• Written instruction: Reproduce the records word for word, from the line with "You are a GUI" to the line with "tap(62, 69)", and omit the pictures from your answer.

• Records shown:
============

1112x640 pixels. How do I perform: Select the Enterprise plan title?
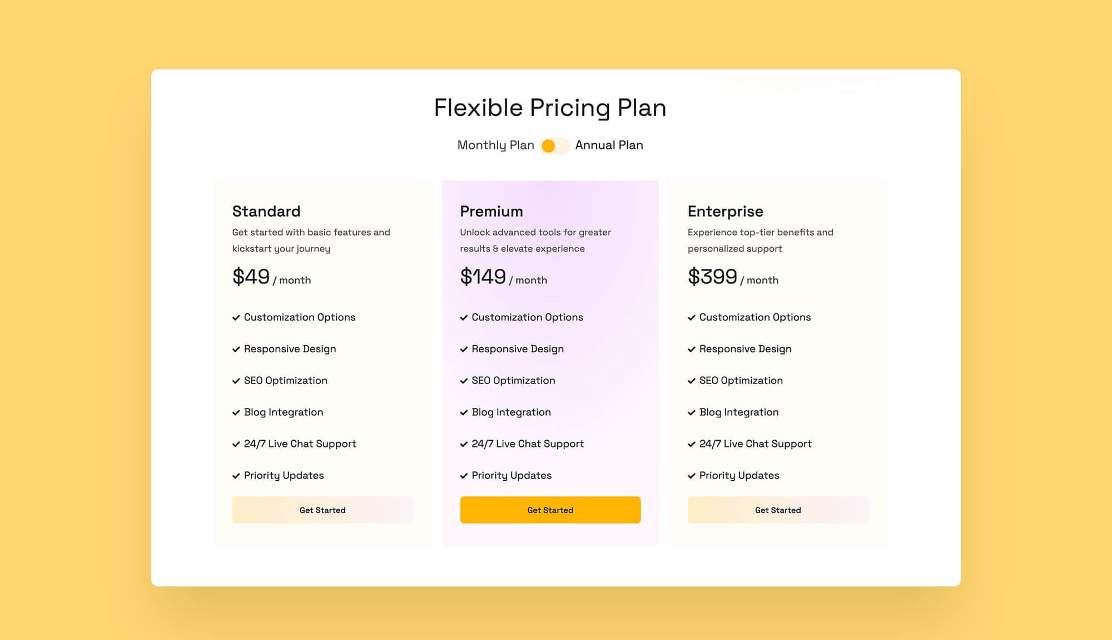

============

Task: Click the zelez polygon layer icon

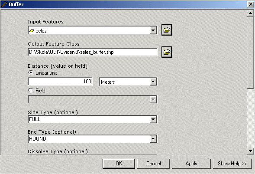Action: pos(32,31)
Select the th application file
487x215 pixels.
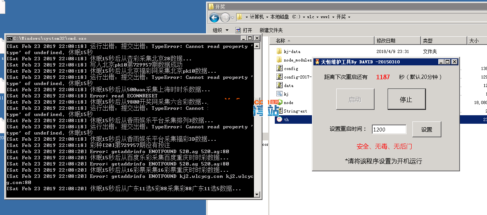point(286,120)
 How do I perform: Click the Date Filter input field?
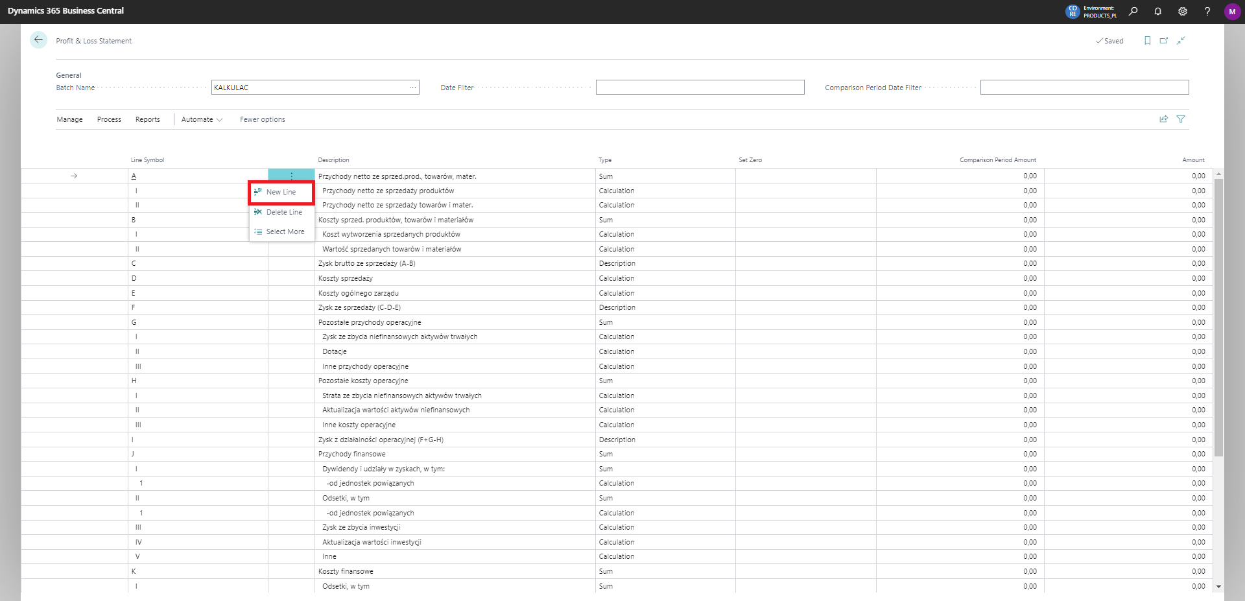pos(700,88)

============

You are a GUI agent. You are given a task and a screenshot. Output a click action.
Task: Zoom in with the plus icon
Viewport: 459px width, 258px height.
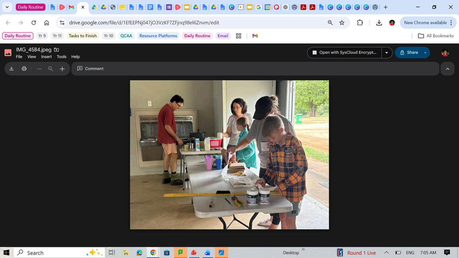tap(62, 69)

============

• Answer to this problem:
You are a GUI agent. You are given a task and a screenshot. Output a click action.
Task: Zoom in with the plus icon
Viewport: 459px width, 258px height.
tap(62, 69)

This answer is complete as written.